* **Problem to work on**:
Whether an entry is long or short, retype it exactly.

* **Provided records**:

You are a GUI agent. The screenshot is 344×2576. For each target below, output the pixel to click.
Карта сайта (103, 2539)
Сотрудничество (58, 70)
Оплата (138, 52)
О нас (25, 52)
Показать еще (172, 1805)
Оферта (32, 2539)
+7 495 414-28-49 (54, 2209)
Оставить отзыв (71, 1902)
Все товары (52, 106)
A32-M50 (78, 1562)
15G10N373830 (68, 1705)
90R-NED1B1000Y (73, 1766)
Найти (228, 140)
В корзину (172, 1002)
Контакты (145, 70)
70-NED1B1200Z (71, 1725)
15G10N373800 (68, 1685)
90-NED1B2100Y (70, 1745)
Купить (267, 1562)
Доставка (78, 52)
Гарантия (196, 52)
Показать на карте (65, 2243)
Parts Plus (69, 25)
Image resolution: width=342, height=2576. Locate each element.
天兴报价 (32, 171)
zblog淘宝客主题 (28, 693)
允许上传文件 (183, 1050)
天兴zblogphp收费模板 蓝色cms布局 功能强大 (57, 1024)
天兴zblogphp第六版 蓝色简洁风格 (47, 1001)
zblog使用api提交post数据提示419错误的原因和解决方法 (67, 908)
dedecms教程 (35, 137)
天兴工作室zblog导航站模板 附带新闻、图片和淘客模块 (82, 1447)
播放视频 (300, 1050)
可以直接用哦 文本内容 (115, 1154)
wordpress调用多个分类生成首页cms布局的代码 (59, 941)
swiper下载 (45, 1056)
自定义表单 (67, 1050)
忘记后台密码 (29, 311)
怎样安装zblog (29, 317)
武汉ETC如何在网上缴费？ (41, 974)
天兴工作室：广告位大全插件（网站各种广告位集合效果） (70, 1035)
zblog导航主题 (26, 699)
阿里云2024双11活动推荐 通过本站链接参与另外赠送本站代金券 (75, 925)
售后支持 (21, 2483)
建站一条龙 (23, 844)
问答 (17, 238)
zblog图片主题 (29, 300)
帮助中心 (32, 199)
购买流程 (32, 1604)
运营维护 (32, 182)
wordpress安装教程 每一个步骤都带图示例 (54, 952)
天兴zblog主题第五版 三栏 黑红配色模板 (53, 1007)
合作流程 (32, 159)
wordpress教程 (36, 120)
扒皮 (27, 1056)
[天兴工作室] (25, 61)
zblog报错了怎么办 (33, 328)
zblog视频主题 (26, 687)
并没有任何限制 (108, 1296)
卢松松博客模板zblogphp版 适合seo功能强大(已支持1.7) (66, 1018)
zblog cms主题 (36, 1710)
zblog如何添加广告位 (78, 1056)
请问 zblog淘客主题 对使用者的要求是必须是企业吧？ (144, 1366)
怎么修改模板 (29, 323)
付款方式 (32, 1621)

* **Result for this task**:
You are a GUI agent. The screenshot is 344×2576. For each target below, output the pixel to click.
Карта сайта (103, 2539)
Сотрудничество (58, 70)
Оплата (138, 52)
О нас (25, 52)
Показать еще (172, 1805)
Оферта (32, 2539)
+7 495 414-28-49 (54, 2209)
Оставить отзыв (71, 1902)
Все товары (52, 106)
A32-M50 (78, 1562)
15G10N373830 (68, 1705)
90R-NED1B1000Y (73, 1766)
Найти (228, 140)
В корзину (172, 1002)
Контакты (145, 70)
70-NED1B1200Z (71, 1725)
15G10N373800 (68, 1685)
90-NED1B2100Y (70, 1745)
Купить (267, 1562)
Доставка (78, 52)
Гарантия (196, 52)
Показать на карте (65, 2243)
Parts Plus (69, 25)
Image resolution: width=342, height=2576. Locate each element.
天兴报价 (32, 171)
zblog淘宝客主题 (28, 693)
允许上传文件 (183, 1050)
天兴zblogphp收费模板 蓝色cms布局 功能强大 (57, 1024)
天兴zblogphp第六版 蓝色简洁风格 (47, 1001)
zblog使用api提交post数据提示419错误的原因和解决方法 (67, 908)
dedecms教程 (35, 137)
天兴工作室zblog导航站模板 附带新闻、图片和淘客模块 (82, 1447)
播放视频 (300, 1050)
可以直接用哦 文本内容 (115, 1154)
wordpress调用多个分类生成首页cms布局的代码 (59, 941)
swiper下载 (45, 1056)
自定义表单 (67, 1050)
忘记后台密码 (29, 311)
怎样安装zblog (29, 317)
武汉ETC如何在网上缴费？ (41, 974)
天兴工作室：广告位大全插件（网站各种广告位集合效果） (70, 1035)
zblog导航主题 (26, 699)
阿里云2024双11活动推荐 通过本站链接参与另外赠送本站代金券 (75, 925)
售后支持 (21, 2483)
建站一条龙 (23, 844)
问答 (17, 238)
zblog图片主题 (29, 300)
帮助中心 (32, 199)
购买流程 (32, 1604)
运营维护 (32, 182)
wordpress安装教程 每一个步骤都带图示例 (54, 952)
天兴zblog主题第五版 三栏 黑红配色模板 (53, 1007)
合作流程 (32, 159)
wordpress教程 (36, 120)
扒皮 (27, 1056)
[天兴工作室] (25, 61)
zblog报错了怎么办 (33, 328)
zblog视频主题 (26, 687)
并没有任何限制 (108, 1296)
卢松松博客模板zblogphp版 适合seo功能强大(已支持1.7) (66, 1018)
zblog cms主题 (36, 1710)
zblog如何添加广告位 (78, 1056)
请问 zblog淘客主题 对使用者的要求是必须是企业吧？ (144, 1366)
怎么修改模板 (29, 323)
付款方式 (32, 1621)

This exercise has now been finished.